So yeah, I'm excited about being back at work.
I know, I know, too many exclamation points in one post, but I don't care.
I've worked two 8pm - 12 am shifts and I loved them both. Each shift inspired a different kind of love. The first one (Monday) was slower and a little more laid back. My coworker was the dude (and he is a dude - he's six years older than I am and he still wears his ultra preppy coral necklace) who had clearly established himself as one of my bosses earlier this month; but he was so laid back that, DUDE, what was I worried about? Like, that patient, he could TOTALLY be admitted to the hospital and that would be, like, fine. And I COMPLETELY didn't need to worry about relearning the administrative stuff because I TOTALLY knew who to ask... the nurses, right? 'Cause they TOTALLY have time to educate me... But a medically sketchy idea never made it any further than a TOTALLY casual conversation, 'cause he would just drop the LEARNIN' on me and the patient just got better. Word. Everything flowed, but everything was good for the PEEPS. Pretty dope, huh?
Except when it's totally crazy and the whole ER is on divert and I'm transferring my sickest patient and my other sick patient needs tons of attention from both me and my nurse and holy sh*t the current average wait is six hours and we have 140 patients in the ER and it was only designed for 80 and my senior doc is losing it but it isn't without cause because WHY THE F*CK don't we have suture trays and LP kits on hand and isn't that patient trying just a little too hard to die and WHY did she let her daughter have daily fevers to 104 Fahrenheit for two weeks and why is she AMAZED that her kid is super sick when I'm startled that the kiddo isn't SICKER than she is...

» Tasks and exercises
[A] Answer these questions using the blog post about being back at work.
(i) How many 8pm–12am shifts has the writer worked?
(ii) How much older than the writer is the coworker on the Monday shift?
(iii) How many patients were in the ER, and how many was it designed for?
[B] Carry on the blog post about being back at work from the point where it stops.

» Stored data
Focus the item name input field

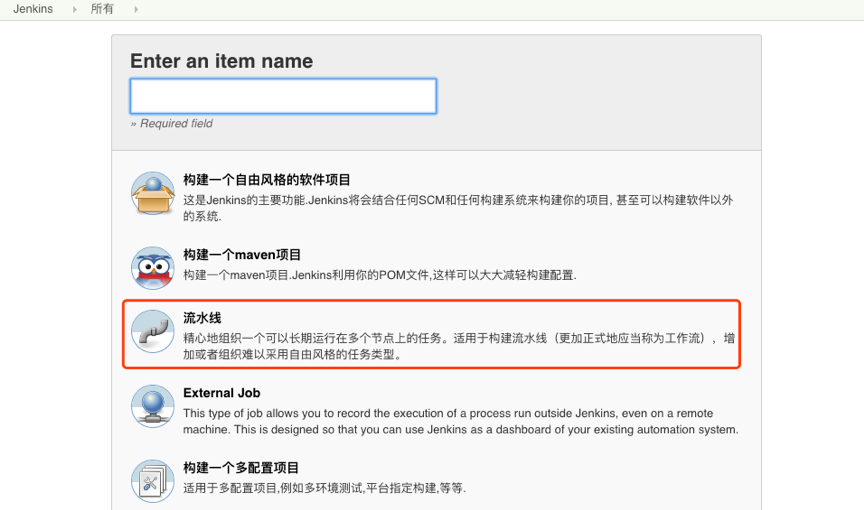(x=283, y=96)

» Per-task answers
[A]
(i) Two.
(ii) Six years.
(iii) 140 patients, in an ER designed for 80.

[B]
Last night was paragraph number one and tonight was paragraph number two. Day #1 was all about learning and day #2 was all about doing. Both days were fun. I had sicker patients day #2, but that was okay. I'd had some help the day before, so I knew what to do. I'm glad my first day wasn't the day the ER exploded and went on divert. But I'm glad that when things went nuts, I had an awesome, experienced staffer with me to help out.
But it was kinda crazy. And that's why is 3am and I'm not in bed yet. I'm still winding down, and I don't have to work tomorrow. Tonight (this morning? My body really isn't sure.) I'll go to bed and sleep like a baby. It will just take me some time to get to bed.
And then I'll be fine. 'Cause I love my job.